SOURCE TEXT:
+++

The ordinance does not make the relief automatic, even for an institution that meets the investor and asset tests.
Parliament must replace the temporary measure
The government issued the ordinance under Article 123 of the Constitution because Parliament was not in session on June 5. An ordinance has the same force as an Act while it operates, but it must be placed before Parliament.
It ordinarily ceases to operate six weeks after Parliament reassembles unless legislation replaces it or the parliamentary process otherwise approves it. The Monsoon Session is scheduled to begin July 20.
The proposed bill is intended to convert that temporary arrangement into regular parliamentary legislation. It must pass both Houses and receive presidential assent before becoming an Act.
The legislative text will show whether lawmakers retain the current scope. Investors will need to examine any changes to eligible categories, covered instruments, the April 1, 2026 effective date, disclosure duties, withholding procedures, transitional treatment and penalties for non-compliance.
Rules, forms and Central Government notifications may still be needed after enactment before the relief can operate in practice.
The policy targets sovereign-market participation
The government’s stated objective is to deepen India’s sovereign debt market, improve liquidity and attract stable international capital. Sovereign borrowing instruments issued by the Central or State Government affect yields, liquidity and participation by overseas investors.
Removing Indian tax from both periodic interest and disposal gains can increase the after-tax return for qualifying institutions. That could make Indian sovereign debt more competitive against bonds issued by other countries.
The measure arrives amid global economic volatility, geopolitical uncertainty, elevated crude-oil prices and supply-chain disruptions. Greater foreign participation in rupee-denominated sovereign debt may support liquidity and capital inflows, although investors still face currency, interest-rate and market risks.
Possible market effects include changes in bond prices and yields, government borrowing costs, foreign-capital flows, demand for the Indian rupee and interest-rate expectations across the financial system.

+++

Saved data entries:
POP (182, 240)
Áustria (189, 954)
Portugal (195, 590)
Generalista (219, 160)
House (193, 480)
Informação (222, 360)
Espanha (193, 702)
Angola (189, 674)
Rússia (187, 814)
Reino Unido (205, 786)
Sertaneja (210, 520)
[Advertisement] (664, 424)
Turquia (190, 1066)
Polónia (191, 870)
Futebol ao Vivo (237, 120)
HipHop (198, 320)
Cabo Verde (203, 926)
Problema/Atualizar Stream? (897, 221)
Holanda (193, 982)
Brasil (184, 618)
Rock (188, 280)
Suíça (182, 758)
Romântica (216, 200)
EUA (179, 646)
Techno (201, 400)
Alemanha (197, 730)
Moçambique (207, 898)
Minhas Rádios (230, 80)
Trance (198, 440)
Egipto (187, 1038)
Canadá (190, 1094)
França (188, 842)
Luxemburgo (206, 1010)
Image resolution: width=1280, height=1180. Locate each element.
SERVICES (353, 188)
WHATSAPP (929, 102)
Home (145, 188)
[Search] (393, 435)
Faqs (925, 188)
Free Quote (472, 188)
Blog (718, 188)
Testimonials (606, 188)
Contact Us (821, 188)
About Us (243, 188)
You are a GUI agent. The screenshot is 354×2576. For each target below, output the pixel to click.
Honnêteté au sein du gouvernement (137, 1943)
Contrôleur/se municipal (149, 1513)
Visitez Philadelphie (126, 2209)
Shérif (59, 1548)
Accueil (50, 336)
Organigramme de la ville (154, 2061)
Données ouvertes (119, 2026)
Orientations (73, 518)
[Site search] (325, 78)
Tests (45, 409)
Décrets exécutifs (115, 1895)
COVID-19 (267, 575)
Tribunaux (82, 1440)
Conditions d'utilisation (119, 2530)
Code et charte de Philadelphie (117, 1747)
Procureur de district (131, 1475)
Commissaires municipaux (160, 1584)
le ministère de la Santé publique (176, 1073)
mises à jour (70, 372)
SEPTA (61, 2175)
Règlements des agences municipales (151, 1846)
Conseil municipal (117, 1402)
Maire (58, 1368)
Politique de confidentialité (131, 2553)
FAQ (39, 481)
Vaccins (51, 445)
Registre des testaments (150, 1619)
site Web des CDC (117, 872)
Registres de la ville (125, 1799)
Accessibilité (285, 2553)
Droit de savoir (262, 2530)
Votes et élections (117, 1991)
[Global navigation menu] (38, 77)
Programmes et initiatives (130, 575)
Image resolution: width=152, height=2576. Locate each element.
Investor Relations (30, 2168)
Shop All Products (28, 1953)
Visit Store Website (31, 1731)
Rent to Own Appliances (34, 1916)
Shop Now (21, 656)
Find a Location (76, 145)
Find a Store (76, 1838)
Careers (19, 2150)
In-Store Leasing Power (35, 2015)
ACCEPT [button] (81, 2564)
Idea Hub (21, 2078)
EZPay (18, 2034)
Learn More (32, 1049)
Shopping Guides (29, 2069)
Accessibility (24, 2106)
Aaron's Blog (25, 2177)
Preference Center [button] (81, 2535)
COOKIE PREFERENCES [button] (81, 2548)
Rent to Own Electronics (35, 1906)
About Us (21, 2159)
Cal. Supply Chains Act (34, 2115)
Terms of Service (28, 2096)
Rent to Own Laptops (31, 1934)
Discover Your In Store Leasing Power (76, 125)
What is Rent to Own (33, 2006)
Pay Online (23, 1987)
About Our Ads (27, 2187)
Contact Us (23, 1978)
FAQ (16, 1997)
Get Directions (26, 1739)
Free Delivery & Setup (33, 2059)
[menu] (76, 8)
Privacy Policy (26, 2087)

+++

CHECK YOUR UNDERSTANDING:
1. Write out the sovereign-debt ordinance text word for word. Start at the words "The measure arrives" and end after the words "and market risks.".
2. Go on with the sovereign-debt ordinance text, picking up after its final sentence.

ACTIVITY ANSWERS:
1.
The measure arrives amid global economic volatility, geopolitical uncertainty, elevated crude-oil prices and supply-chain disruptions. Greater foreign participation in rupee-denominated sovereign debt may support liquidity and capital inflows, although investors still face currency, interest-rate and market risks.

2.
Those effects are not guaranteed. Exchange-rate movements, monetary policy, settlement arrangements, geopolitical risk and the ability to enter or exit positions will continue to influence investment decisions.
Personal investments by NRIs and OCIs remain outside the named categories
The ordinance does not list individual NRIs, individual OCIs, foreign citizens of Indian origin, overseas employees investing in India, returning Indians, non-resident family offices or foreign companies outside the notified institutional definition.
An NRI buying sovereign debt through an Indian bank account, broker, bond platform or permitted RBI route must instead assess the rules tied to the individual’s residential status, investment route, asset and applicable tax treaty.
Ownership by an overseas individual does not itself bring the holding within the institutional relief. The same restriction applies to an overseas retail investor acting personally.
Individuals could still feel indirect effects if institutional demand changes prices, yields, liquidity, borrowing costs or currency demand. Those market consequences would not amount to a personal exemption.
The next formal test comes with introduction of the bill after the session opens on July 20. Until Parliament settles the text and the government issues supporting requirements, institutions must match their status, holdings, income dates and reporting records to the ordinance’s conditions.
This article is for informational purposes only and does not constitute tax advice. Consult a qualified tax professional or CPA about your specific situation.